The U.S. Environmental Protection Agency, along with the California Department of Toxic Substances Control and the California Department of Public Health, independently reviewed the Navy's report in
December and found further signs of potential falsification, manipulation and data quality concerns at the parcels. The agencies recommended resampling for roughly 90 percent of Parcel B and for about 97 percent of Parcel G.

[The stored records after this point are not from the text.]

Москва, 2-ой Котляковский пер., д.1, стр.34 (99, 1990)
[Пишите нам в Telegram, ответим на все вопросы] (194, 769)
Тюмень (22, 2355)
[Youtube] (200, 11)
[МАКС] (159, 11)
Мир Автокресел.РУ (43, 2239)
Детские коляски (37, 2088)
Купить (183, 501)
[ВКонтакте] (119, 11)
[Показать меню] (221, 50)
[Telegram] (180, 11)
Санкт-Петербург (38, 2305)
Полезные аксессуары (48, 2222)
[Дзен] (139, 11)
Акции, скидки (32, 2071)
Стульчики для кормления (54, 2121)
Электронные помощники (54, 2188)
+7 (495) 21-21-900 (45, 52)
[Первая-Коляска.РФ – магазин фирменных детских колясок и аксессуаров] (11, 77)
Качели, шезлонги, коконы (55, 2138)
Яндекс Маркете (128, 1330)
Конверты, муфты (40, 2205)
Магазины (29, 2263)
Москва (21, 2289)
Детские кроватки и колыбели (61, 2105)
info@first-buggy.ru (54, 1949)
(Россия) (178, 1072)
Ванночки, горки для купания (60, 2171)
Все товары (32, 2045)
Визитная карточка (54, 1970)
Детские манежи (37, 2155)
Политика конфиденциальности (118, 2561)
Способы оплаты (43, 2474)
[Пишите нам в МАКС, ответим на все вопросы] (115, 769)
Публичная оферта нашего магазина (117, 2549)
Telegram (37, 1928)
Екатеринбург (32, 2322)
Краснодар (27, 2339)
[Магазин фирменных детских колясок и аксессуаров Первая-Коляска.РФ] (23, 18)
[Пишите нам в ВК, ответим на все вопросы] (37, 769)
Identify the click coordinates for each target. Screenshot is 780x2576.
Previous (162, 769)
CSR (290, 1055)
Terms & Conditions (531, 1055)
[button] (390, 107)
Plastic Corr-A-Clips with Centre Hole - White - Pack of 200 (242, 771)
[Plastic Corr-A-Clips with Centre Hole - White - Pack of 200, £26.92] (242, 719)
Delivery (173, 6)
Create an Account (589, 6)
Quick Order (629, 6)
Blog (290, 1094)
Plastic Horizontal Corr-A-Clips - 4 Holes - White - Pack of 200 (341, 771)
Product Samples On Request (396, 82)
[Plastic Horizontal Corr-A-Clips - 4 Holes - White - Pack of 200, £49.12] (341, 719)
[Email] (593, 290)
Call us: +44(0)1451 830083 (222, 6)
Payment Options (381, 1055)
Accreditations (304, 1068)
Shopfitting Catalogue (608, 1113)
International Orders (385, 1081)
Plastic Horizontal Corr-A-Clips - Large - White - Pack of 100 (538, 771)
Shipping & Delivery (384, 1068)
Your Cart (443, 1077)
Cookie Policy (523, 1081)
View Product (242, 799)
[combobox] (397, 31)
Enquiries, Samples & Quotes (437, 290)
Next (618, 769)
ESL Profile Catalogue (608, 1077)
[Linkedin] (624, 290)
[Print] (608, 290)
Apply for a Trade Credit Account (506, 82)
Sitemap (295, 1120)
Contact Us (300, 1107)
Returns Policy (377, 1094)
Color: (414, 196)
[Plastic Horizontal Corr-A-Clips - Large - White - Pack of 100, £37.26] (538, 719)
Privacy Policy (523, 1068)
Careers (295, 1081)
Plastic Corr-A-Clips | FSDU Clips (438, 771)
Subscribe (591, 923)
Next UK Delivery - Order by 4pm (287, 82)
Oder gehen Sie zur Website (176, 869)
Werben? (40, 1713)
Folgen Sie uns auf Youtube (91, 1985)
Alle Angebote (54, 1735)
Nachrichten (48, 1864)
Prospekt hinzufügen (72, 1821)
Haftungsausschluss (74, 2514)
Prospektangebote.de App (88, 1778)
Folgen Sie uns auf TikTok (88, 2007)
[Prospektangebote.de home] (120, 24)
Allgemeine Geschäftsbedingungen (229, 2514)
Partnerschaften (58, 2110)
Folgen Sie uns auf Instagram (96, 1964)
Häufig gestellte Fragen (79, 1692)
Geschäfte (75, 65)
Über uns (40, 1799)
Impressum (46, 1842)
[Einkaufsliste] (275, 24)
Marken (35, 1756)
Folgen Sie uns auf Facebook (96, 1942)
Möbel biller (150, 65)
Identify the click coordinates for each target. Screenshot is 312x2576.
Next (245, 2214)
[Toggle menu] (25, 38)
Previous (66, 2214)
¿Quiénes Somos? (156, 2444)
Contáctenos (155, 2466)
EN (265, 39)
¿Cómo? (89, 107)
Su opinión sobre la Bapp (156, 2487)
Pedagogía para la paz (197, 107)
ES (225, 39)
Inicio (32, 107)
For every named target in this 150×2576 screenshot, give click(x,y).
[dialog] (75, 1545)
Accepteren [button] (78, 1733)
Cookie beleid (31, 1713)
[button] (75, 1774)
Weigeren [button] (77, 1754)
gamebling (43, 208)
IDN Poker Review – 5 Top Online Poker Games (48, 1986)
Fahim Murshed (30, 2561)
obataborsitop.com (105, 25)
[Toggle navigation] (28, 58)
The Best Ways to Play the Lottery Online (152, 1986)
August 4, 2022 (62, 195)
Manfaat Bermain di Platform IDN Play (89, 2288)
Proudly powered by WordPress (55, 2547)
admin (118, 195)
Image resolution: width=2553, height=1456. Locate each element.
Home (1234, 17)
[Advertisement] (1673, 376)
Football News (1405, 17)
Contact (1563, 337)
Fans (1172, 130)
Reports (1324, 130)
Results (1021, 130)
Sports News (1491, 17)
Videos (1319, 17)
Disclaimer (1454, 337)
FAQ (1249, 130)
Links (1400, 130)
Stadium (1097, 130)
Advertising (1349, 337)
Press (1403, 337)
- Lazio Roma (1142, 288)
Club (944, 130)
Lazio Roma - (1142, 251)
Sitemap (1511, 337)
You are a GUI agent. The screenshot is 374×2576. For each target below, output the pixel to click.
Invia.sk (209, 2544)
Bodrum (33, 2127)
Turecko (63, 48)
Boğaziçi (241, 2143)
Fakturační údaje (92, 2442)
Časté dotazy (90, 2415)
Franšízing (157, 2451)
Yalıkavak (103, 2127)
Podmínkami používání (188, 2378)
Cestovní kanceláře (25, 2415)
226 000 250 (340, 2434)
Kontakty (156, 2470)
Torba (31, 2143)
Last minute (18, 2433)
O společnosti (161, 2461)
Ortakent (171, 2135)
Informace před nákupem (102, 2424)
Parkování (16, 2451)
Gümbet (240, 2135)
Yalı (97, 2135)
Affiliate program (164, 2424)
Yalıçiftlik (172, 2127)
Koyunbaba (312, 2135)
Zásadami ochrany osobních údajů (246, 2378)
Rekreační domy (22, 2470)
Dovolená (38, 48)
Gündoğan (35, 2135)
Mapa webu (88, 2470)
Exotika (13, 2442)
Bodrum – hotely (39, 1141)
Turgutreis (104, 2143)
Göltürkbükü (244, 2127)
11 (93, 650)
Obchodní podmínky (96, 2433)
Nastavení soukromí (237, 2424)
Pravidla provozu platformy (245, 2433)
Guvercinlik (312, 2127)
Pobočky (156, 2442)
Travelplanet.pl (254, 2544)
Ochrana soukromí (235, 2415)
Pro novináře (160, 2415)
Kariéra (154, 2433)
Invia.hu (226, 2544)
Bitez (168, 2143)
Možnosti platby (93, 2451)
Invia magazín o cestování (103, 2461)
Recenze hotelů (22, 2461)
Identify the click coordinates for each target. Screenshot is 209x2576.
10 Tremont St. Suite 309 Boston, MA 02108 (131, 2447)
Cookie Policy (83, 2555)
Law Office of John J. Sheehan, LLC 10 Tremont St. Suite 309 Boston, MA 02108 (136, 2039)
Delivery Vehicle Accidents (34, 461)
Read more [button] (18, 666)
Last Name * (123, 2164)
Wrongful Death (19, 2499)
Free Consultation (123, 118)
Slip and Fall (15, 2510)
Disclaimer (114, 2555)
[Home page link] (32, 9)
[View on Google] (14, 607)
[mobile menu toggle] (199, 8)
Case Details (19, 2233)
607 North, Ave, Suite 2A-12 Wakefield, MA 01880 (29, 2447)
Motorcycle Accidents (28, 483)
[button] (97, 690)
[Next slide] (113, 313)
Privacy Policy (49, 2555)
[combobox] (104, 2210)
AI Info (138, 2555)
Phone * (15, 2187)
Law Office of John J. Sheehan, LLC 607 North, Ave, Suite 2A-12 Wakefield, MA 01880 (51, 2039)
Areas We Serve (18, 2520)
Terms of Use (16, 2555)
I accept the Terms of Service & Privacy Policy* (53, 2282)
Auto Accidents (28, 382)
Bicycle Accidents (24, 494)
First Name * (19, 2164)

In a Dec. 17 letter to the Navy, John Chesnutt, a regional EPA Superfund manager, wrote, "The data analyzed showed a widespread pattern of practices that appear to show deliberate falsification, failure to complete the work in a manner required ... or both."
The letter was made public in April after PEER obtained it in a Freedom of Information Act request.
The area was closed as a Navy shipyard in 1974 and in 1989 was designated as an EPA Superfund site, having priority as one of the most toxic cleanup sites in the nation.
Radiation contamination there stemmed from the cleaning of ships exposed to atom bombs and from research on defense against nuclear weapons. Other contaminants from shipyard operations included petroleum compounds, mercury and lead.
Supervisor Malia Cohen has called for a hearing on the cleanup, set for May 14 before the Board of Supervisors Land Use and Transportation Committee.